Jack’s closing caption in the last panel of JO #134 (that’s right, Kirbyheads: 19 entries and already two issues down, 53 to go!), doesn’t begin to allude to the cosmic epic to come: “‘Darkseid!’ With the mention of that name, the outline of a vast, ominous intrigue begins to take shape!…”

Darkseid (pronounced “Dark-SIDE“), breaking the Pact with New Genesis, has surreptitiously arrived on Earth seeking nameless earthlings who unwittingly retain in their minds the secret to the Anti-Life Equation. Once decoded, the equation will make the malevolent ruler master of the entire universe, with the hellworld called Apokolips reigning supreme. His agents on our planet assigned to do his bidding include corporate snake Morgan Edge and Inter-Gang, an worldwide network of mobsters…

Here, in the early stages of the Super-War to come, Darkseid hopes to destroy the threat of Superman and, in the process, the Man of Steel’s allies, Jimmy O. and the New Newsboy Legion (as well as The Hairies, The Project, The Outsiders and Habitat, and whoever else is in the Dark Lord’s way or has something he wishes to possess)…

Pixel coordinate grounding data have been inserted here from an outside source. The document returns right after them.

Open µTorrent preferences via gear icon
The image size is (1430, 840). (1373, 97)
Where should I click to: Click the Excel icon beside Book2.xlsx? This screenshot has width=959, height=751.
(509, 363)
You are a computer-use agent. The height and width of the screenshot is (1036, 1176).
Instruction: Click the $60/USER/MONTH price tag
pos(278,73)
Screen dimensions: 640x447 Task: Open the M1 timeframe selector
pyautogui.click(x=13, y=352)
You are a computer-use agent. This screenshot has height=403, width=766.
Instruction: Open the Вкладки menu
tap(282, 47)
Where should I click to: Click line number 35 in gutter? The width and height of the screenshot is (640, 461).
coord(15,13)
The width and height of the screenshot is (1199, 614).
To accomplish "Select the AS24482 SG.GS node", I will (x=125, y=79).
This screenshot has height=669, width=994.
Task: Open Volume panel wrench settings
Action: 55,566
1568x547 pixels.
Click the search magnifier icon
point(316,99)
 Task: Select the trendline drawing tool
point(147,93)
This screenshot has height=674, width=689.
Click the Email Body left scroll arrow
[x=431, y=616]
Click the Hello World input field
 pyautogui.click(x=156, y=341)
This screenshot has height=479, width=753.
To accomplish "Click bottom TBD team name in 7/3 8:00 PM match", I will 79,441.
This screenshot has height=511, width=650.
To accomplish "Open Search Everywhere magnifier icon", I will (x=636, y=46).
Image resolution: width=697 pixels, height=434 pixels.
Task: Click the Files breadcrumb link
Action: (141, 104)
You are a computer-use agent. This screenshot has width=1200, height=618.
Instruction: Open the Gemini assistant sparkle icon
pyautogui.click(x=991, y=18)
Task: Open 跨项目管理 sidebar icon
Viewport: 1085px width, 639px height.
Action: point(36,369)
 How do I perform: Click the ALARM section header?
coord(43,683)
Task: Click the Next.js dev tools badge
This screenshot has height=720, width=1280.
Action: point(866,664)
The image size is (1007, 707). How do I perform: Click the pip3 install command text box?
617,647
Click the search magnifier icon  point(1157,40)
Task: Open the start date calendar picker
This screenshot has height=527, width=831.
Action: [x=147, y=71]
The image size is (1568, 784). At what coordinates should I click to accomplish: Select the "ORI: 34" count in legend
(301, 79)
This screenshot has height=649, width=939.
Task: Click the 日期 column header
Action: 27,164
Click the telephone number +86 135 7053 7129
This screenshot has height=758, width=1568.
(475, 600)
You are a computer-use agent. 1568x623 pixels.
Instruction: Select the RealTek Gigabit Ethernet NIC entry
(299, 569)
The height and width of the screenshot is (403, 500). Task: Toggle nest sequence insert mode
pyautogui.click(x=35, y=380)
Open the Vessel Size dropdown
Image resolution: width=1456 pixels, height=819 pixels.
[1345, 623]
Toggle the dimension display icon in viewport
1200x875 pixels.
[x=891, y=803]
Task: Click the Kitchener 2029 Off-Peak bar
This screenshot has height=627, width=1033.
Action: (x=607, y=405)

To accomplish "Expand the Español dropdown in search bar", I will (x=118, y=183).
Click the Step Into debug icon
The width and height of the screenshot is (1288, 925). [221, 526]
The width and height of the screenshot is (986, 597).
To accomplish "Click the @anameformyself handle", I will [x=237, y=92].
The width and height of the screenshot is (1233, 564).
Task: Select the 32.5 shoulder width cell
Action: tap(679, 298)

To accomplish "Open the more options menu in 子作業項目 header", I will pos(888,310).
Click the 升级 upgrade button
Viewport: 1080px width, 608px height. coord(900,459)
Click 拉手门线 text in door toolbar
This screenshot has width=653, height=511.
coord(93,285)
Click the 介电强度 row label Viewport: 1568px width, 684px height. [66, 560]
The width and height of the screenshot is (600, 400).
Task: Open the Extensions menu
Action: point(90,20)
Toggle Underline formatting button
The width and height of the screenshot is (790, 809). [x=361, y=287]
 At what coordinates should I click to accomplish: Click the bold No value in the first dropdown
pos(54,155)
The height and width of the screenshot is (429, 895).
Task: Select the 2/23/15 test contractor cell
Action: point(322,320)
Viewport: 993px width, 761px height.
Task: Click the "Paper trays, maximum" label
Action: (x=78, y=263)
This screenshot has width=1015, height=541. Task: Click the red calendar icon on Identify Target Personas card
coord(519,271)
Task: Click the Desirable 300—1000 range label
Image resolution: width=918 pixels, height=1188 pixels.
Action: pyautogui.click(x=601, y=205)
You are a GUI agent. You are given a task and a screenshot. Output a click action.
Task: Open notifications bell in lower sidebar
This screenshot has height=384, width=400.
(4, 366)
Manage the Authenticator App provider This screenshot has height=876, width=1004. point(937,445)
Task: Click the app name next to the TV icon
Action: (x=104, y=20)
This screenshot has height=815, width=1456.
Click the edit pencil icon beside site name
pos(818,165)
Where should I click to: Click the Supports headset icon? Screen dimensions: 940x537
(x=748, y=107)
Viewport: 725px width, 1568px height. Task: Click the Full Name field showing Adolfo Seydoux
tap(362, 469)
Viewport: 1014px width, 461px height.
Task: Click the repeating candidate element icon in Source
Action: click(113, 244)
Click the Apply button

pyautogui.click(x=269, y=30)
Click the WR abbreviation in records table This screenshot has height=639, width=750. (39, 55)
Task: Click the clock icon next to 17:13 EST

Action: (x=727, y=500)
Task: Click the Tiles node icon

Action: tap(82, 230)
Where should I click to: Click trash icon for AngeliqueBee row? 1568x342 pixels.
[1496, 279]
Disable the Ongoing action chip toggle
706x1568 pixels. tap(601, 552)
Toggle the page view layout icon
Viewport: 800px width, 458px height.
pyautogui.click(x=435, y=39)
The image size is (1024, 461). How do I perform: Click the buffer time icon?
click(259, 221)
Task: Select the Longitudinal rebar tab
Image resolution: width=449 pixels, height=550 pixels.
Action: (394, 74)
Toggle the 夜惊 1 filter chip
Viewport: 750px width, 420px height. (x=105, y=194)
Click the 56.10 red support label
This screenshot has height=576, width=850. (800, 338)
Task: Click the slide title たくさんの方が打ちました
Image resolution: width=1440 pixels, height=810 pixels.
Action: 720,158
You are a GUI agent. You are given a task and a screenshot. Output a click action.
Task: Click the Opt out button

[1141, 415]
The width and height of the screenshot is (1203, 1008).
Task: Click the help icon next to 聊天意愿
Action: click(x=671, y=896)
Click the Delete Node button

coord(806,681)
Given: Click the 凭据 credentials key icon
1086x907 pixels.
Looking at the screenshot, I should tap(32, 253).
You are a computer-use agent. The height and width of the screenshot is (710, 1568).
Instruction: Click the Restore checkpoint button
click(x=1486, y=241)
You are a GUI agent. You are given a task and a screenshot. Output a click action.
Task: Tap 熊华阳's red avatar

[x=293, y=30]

Darkseid just might be the greatest comic-book villain of them all. Galactus is a superb candidate, except there is an ambivalence, a melancholy about that “God” stand-in which allows for a modicum of sympathy. Not so with the ashen-faced, stoic, helmeted nemesis of all that is good… Empathy? Not a chance! But respect? You betchum, Red Ryder! Ol’ Darkseid doesn’t have to scream and stamp his feet (though he’s known to bellow a little at times), he just stands there, cold as stone, and that’s enough to scare the poop out of anyone in his presence. An inspired and resonant creation, created by an artist seeking answers to deeply profound questions — The Meaning of It All — in the pages of that much-maligned art form, the comic book. Who’da thunk it?